Ni-doped ZnO nanoparticles derived by the sol–gel method: structural, optical, and magnetic characteristics

Abstract

A simple sol–gel route was used for preparation of Ni doped ZnO nanoparticles (Ni:ZnO) with 0, 3, 5, 7 and 9 wt% of Ni to Zn precursor salts. Structural, optical and room temperature magnetic properties were studied. The prevailing structural arrangement that observed in all the examined samples is the wurtzite structure of ZnO. Nevertheless. The orderly development of NiO rock-salt phase on at the surfaces of ZnO nanoparticles upon Ni doping is confirmed by Rietveld refinements. The ZnO wurtzite structure is dominant in all the samples as confirmed by both XRD and Raman results. The average crystallite size showed almost no change upon Ni doping.
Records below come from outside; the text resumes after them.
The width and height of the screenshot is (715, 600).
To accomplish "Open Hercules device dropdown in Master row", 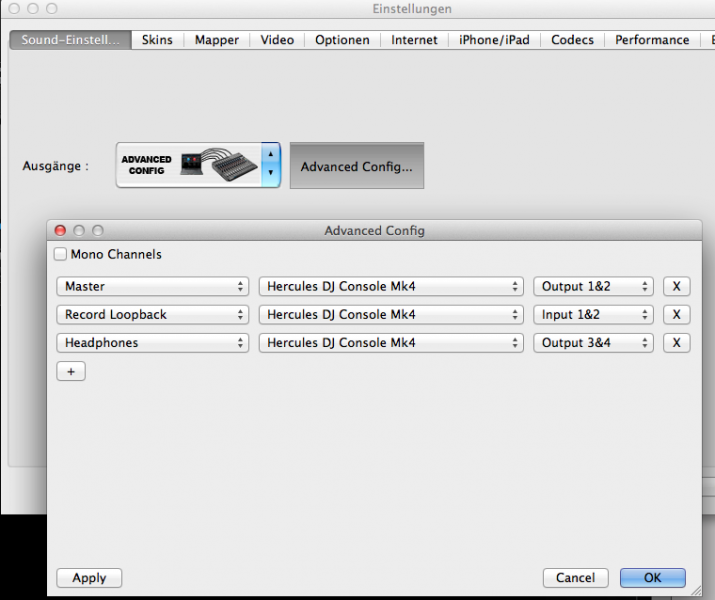I will (390, 287).
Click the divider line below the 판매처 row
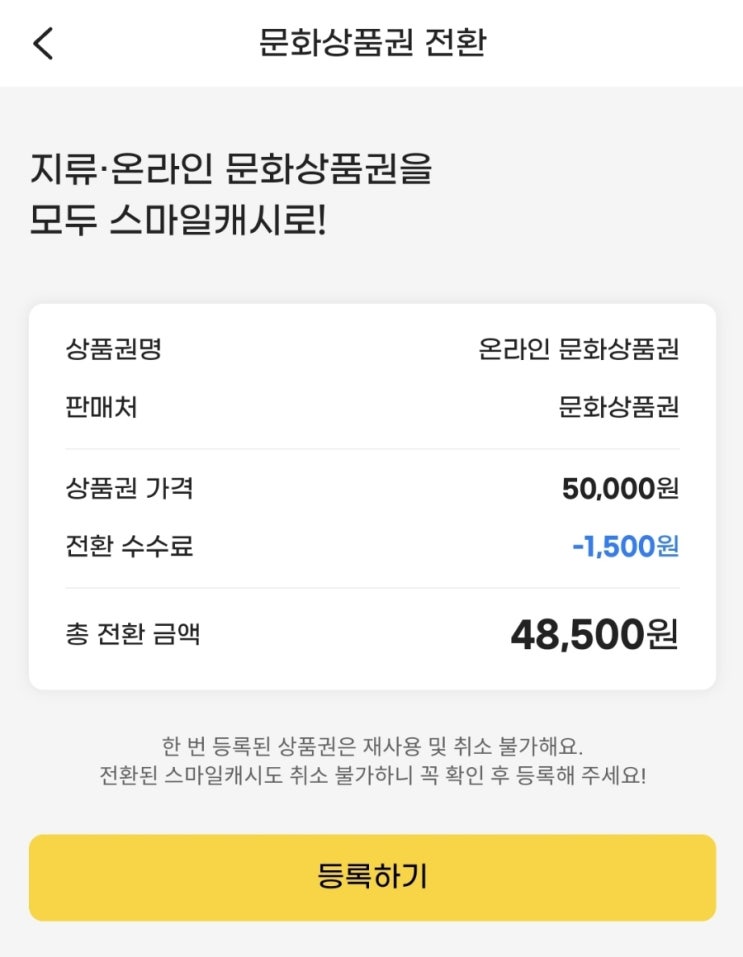 pyautogui.click(x=372, y=449)
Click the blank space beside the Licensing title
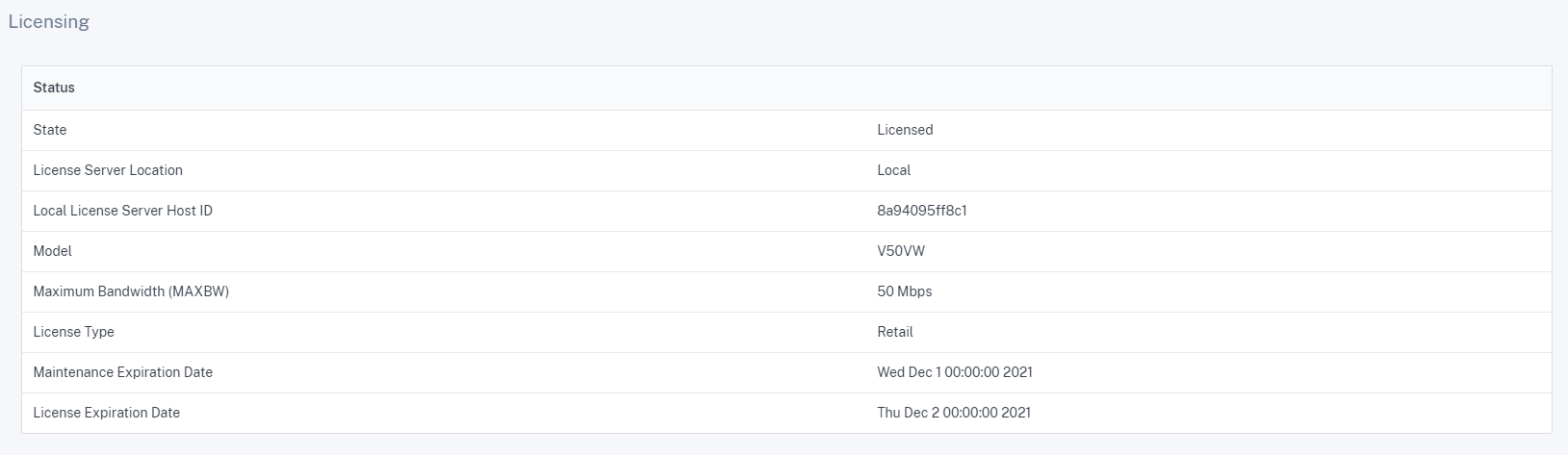This screenshot has height=455, width=1568. pyautogui.click(x=828, y=21)
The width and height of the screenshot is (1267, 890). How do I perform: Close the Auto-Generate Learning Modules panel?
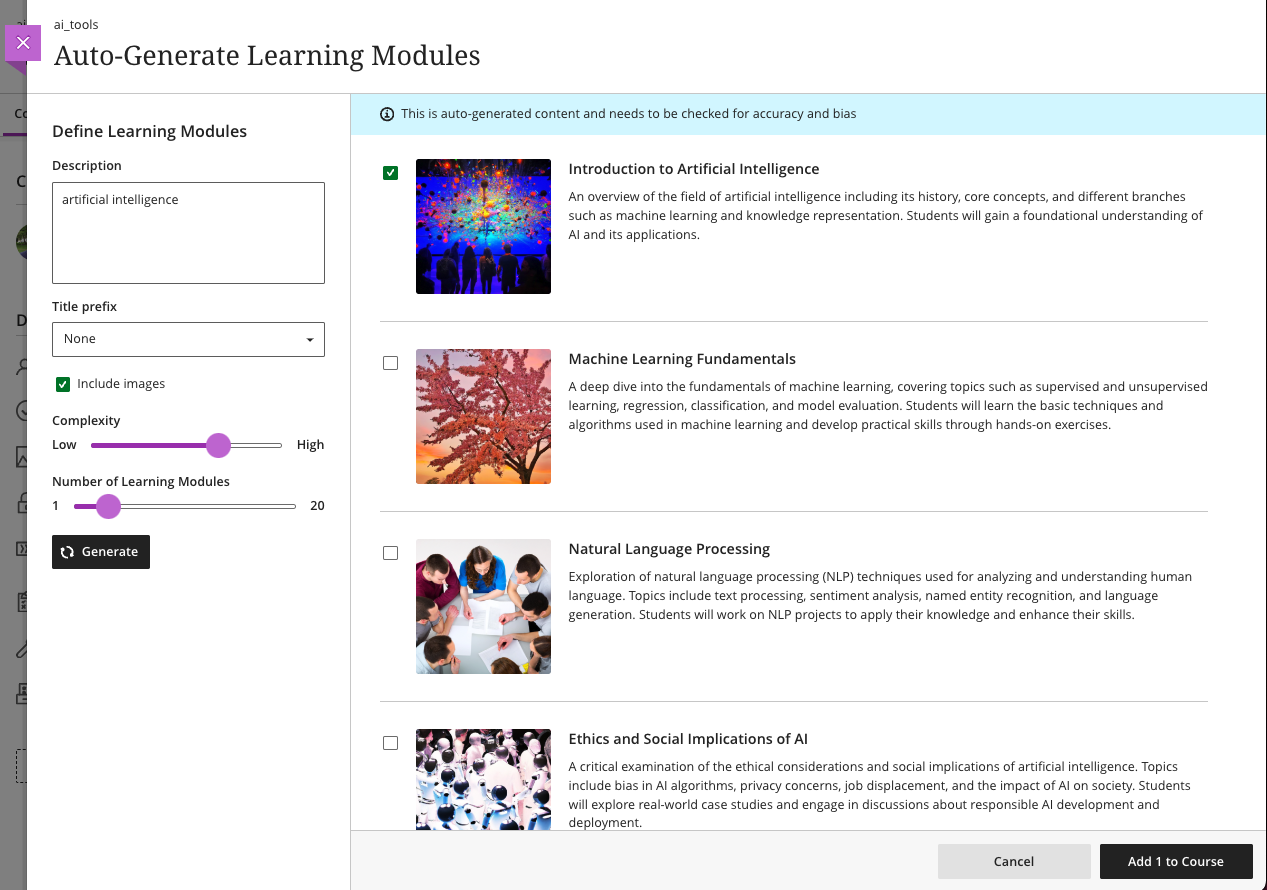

RTFM behavior is being exhibited for all Ni:ZnO nanoparticles that is demonstrating using of ZnO as the host structure allowed for the efficient formation of DMS. The Near-infrared solar reflectance (RNIR) and the visible solar reflectance (RVis) values reduced with increasing of the Ni content as a result of the rising in density of trap states upon Ni doping of the samples. Kubelka-Munk method was used to determine the energy band gap (Eg) and band Urbach energy (EU) tails from diffused reflectance (DRS) results. The obtained energy gap values were very close in all studied samples with an average value of energy gap is 3.164 eV. The EU values raise from 123 to 173 meV upon increasing of Ni content in the samples in agreement with lower values of RNIR and RVis and their effect on optical performance of the investigated samples in applications.